There was that bull in Abilene that stepped right on my shin,
Then that crazy bronc in Phoenix that stepped right there again.
They shoot a sharp twinge each and every morning getting my weight,
The twist they cause each time hits my back which isn’t great.

Then there’s my left arm from Cheyenne that was darn near torn off,
My neck was jarred everywhere, hitting hard dirt missing soft.
I sit and wait for parts to wake up different each day,
Seems each part has different schedule, that’s a price I pay.

When I was climbing up in those chutes, the nodding of my head,
Didn’t think my future be so hard just getting out of bed.
Once my morning ordeal is over I’m raring to go,
But each night as I lay down know getting up will be slow.

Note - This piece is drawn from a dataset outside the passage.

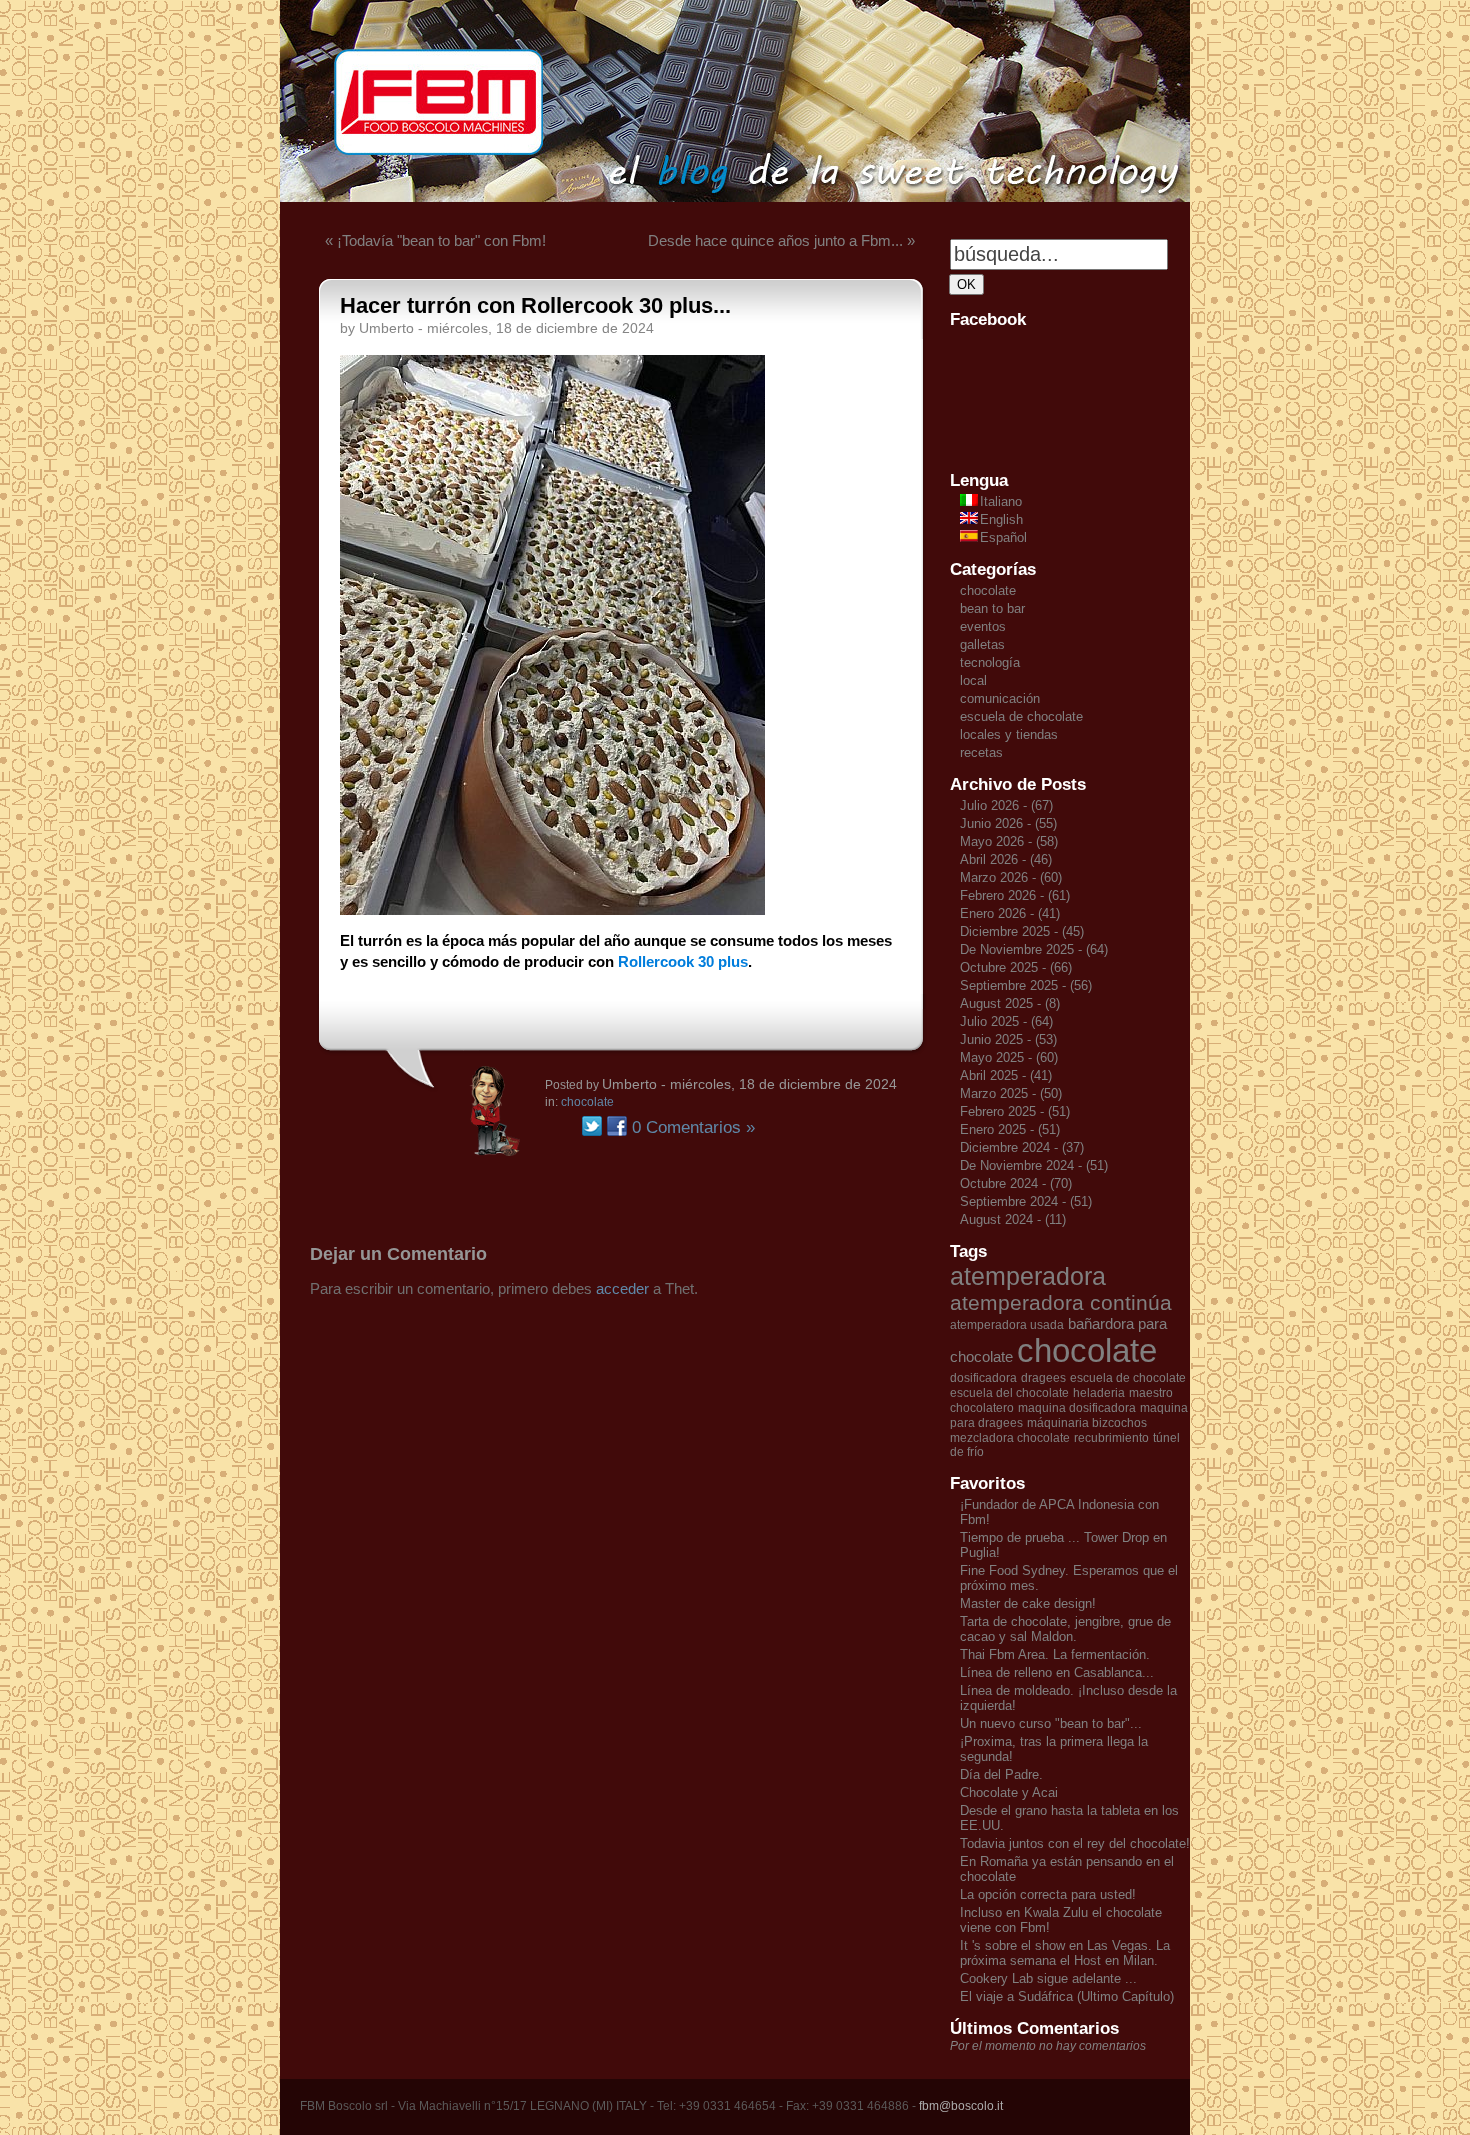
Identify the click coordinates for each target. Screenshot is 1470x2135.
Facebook (617, 1126)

Some have asked me if it was worth it each and every day,
I say yes it was because it’s how cowboys get to play.
Ranching serious business, but rodeos that there’s fun.
I think this each day, only - when the pain subsides and is all done.

© 2015, Bill Hickman
This poem may not be reprinted or reposted without the author's permission.




  About Bill Hickman:

I live 10 miles outside Ennis, TX, in a small rural Texas town, approximately 45 miles south of Dallas, TX. I have a small ranch with 4 1/2 horses, (one mini horse, four standard size). I enjoy all aspects of horse activity am fortunate to have enough property/pasture to ride all around on our property and wonderful neighbors that will let me ride on theirs. I do as much horse activities as my property will allow, since keeping the pastures and a small ranch take quite a bit of my time. Two of my horses are finished roping horses, ranched trained, cowey that I can do almost anything with from any type of cattle activity to long trail rides. My other two are one retired mare and one young one that needs lots of finish work. I enjoy living out of town, the quiet, and the wonderful people of Texas.